Hi! We still have Rusty, the V we found on the road. He is doing fairly well, but there is an area that he is getting himself into some hot water. He has been resource guarding the bones we put down for all our dogs to chew on. There's enough for everyone, but of course it is dog nature to want the one "dog x" has. 

When Rusty is chewing a bone or lying next to one, he is protective of it and growls a bit, but this behavior does not start the big fights, because only our rat terrier cares about Rusty's bones and he won't go after it. Now, where there is a huge problem is when another dog is chewing a bone and Rusty wants it. He will slowly approach and stiffen and stare at the chewer. Our lab could care less about this behavior, but when my son approached to give attention to Allie, that set Rusty off and a fight insued. I wasn't here for that one, but I was here for the next fight. Petey, the rat terrier was chewing and Rusty approached him in his intentional way. Petey noticed and didn't like it, so he growled a warning. This set Rusty off and they got into a knockdown, drag out. I got them separated and cooled off and took the bone away.

Now Rusty also guards his food bowl. He won't eat from the community feeder bowl, so we put down a dish for him with food, but the other dogs don't understand this non-communal way and eat from it. This makes Rusty peeved so he growls and protects his bowl. It's hard because we don't know what kind of training he had. When I catch this behavior before it gets ugly, Rusty responds very well and corrects fine. He very much wants to please us, but the last fight drew blood and I want to make sure I am doing the right correction so the behavior ends.

This is exactly what I do: When I see Rusty with his head and body in a straight line and intent on attack, I walk right over there, stand in front of him and do a quick, light jab (Cesar Millan style) in his side (not hard, but firm) and tell him no and sit him down. This kind of behavior needs to stop and hopefully, we will be able to keep him and get him neutered, which should help.

Another thing: tonight we noticed that he is petrified of rifles. My husband was moving his old WW2 rifle and Rusty zipped as far as he could from it and cowered. Maybe he was gunshy and was dumped because of it, or ran off during training because he was afraid of the gunshot.


----------



## datacan (May 15, 2011)

Is Rusty micro-chipped at all? No ID tags a Vet could recognize? No tattoo either? I find it a little puzzling.

I had a German Shepherd and once my friend asked me to pet sit his dog for 4 days. A lab mix, very gentle, easy dog. After some time together I noticed growling around food. The lab was the one trying to start a fight. I quickly separated them with a baby gate. They finished their meal separately but still able to see each other.
Next, I took them out for a long walk, during he walk I made sure they encountered other dogs similar in build. Since they walked together on one leash my dog and the lab were a team. By the end of the long, long walk they were good friends. No more growling around food either.
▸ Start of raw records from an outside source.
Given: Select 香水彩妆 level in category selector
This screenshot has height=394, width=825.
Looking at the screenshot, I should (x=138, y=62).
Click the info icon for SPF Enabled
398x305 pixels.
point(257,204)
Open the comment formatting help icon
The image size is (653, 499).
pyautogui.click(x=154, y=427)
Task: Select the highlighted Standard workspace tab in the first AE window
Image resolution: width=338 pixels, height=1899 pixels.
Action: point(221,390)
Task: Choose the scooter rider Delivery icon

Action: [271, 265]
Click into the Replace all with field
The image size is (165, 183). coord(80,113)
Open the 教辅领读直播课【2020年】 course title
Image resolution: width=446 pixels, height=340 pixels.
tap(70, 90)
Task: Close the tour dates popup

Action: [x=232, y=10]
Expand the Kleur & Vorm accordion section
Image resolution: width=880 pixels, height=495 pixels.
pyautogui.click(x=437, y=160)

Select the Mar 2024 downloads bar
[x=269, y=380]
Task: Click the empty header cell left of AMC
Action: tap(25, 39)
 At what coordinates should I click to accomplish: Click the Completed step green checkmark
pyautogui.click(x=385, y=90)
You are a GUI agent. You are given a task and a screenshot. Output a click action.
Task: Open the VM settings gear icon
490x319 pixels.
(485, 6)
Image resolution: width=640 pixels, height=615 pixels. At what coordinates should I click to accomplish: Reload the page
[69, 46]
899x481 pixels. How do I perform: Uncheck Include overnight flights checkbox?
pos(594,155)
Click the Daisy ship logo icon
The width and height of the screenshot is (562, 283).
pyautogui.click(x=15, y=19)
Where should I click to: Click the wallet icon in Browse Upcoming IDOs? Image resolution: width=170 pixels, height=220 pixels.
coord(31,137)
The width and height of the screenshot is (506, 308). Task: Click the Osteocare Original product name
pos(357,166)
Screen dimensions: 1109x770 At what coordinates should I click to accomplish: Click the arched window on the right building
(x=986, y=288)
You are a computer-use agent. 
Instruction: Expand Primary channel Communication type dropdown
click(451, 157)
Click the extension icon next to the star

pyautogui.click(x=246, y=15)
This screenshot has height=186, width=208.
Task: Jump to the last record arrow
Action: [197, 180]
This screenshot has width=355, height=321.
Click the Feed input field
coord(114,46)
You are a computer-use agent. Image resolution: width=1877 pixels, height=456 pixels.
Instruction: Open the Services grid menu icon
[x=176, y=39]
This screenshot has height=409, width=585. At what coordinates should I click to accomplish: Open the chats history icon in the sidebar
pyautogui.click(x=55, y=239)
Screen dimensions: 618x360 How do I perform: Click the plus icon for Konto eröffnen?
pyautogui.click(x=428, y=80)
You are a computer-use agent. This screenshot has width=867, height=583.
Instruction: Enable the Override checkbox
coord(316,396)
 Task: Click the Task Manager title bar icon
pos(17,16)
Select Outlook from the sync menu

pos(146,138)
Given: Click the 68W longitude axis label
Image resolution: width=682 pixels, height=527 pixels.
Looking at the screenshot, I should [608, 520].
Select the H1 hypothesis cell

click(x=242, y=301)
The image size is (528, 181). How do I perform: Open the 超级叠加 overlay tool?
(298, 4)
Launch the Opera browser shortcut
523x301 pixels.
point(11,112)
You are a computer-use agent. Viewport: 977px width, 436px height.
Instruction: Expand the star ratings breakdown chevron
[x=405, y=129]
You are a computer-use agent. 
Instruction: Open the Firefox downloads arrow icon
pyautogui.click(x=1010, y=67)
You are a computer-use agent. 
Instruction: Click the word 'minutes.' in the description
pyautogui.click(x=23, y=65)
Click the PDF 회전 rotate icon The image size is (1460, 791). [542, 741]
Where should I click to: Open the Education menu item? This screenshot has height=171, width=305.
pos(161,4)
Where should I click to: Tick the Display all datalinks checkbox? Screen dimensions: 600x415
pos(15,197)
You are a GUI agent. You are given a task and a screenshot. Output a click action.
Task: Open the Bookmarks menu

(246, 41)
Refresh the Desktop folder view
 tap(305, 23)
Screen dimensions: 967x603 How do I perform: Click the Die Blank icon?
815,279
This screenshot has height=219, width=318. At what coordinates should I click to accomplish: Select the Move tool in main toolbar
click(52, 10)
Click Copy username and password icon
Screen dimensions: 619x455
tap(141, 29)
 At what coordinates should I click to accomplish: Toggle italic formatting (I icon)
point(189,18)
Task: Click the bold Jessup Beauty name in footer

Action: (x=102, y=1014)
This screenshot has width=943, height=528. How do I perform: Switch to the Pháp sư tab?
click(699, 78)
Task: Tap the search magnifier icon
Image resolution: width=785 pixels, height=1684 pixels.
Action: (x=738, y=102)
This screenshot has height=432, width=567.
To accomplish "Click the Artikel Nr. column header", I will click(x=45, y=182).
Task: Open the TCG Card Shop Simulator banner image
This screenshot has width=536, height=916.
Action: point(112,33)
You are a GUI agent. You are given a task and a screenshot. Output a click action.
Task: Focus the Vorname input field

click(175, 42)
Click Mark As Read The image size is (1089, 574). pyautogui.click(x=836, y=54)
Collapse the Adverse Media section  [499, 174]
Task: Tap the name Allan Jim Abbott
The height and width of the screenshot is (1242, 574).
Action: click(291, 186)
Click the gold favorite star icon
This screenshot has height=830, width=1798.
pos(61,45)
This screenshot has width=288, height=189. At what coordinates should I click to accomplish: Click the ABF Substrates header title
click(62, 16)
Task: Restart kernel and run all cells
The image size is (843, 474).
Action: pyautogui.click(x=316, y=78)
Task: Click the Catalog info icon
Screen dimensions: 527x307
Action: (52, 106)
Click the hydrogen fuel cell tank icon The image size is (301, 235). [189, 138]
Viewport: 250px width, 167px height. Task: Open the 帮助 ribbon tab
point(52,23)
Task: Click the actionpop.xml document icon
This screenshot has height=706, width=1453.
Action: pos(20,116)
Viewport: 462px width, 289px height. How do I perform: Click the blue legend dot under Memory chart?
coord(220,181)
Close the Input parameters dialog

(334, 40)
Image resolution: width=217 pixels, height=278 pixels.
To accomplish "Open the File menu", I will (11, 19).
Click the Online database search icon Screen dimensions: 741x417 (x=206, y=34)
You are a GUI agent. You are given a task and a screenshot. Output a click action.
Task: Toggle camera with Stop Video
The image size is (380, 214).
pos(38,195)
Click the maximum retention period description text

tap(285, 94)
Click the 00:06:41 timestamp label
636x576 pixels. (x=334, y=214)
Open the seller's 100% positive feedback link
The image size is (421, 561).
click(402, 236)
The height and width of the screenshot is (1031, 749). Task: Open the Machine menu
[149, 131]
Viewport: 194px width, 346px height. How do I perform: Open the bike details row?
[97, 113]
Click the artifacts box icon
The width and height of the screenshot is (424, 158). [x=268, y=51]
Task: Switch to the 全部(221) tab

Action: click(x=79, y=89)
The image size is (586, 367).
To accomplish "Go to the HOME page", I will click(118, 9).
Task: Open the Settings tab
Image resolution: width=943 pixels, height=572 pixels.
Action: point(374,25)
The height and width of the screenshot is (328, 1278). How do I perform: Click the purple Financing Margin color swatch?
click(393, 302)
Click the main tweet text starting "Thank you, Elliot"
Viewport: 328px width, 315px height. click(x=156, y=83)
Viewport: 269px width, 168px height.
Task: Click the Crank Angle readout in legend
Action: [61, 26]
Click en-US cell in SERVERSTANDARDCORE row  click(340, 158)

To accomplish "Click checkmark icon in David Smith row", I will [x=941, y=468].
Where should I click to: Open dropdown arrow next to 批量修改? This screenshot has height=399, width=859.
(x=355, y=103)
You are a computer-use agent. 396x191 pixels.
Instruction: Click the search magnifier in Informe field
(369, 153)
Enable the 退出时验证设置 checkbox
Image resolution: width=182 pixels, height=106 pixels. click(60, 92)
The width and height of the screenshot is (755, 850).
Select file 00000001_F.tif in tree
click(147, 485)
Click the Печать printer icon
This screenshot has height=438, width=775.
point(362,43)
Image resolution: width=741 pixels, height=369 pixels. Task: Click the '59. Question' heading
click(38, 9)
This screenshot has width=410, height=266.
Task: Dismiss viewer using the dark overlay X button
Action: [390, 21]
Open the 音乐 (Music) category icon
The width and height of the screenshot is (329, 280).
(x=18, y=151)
May take more than few long walks, and meeting challenging situations together will bring them close and eventually they will appreciate each other's company. 
If Rusty is as scared of guns, perhaps his training had gone horribly wrong, what a shame, IMO.


----------



## Shandroid (Sep 10, 2011)

We haven't had a chance to check for a microchip yet due to our crazy schedules. I will run him to the vet next week for a visit. Meanwhile, I have decided to buy some good, nutritious canned food that I am going to mix with the dry food. I have a suspicious feeling that he wouldn't be resource guarding if he wasn't so dang hungry. Now that sounds awful, but we have been setting dry food down for him all day long and encouraging him to eat it but he will only eat it when he is to the point of absolute starvation and that just blows my mind!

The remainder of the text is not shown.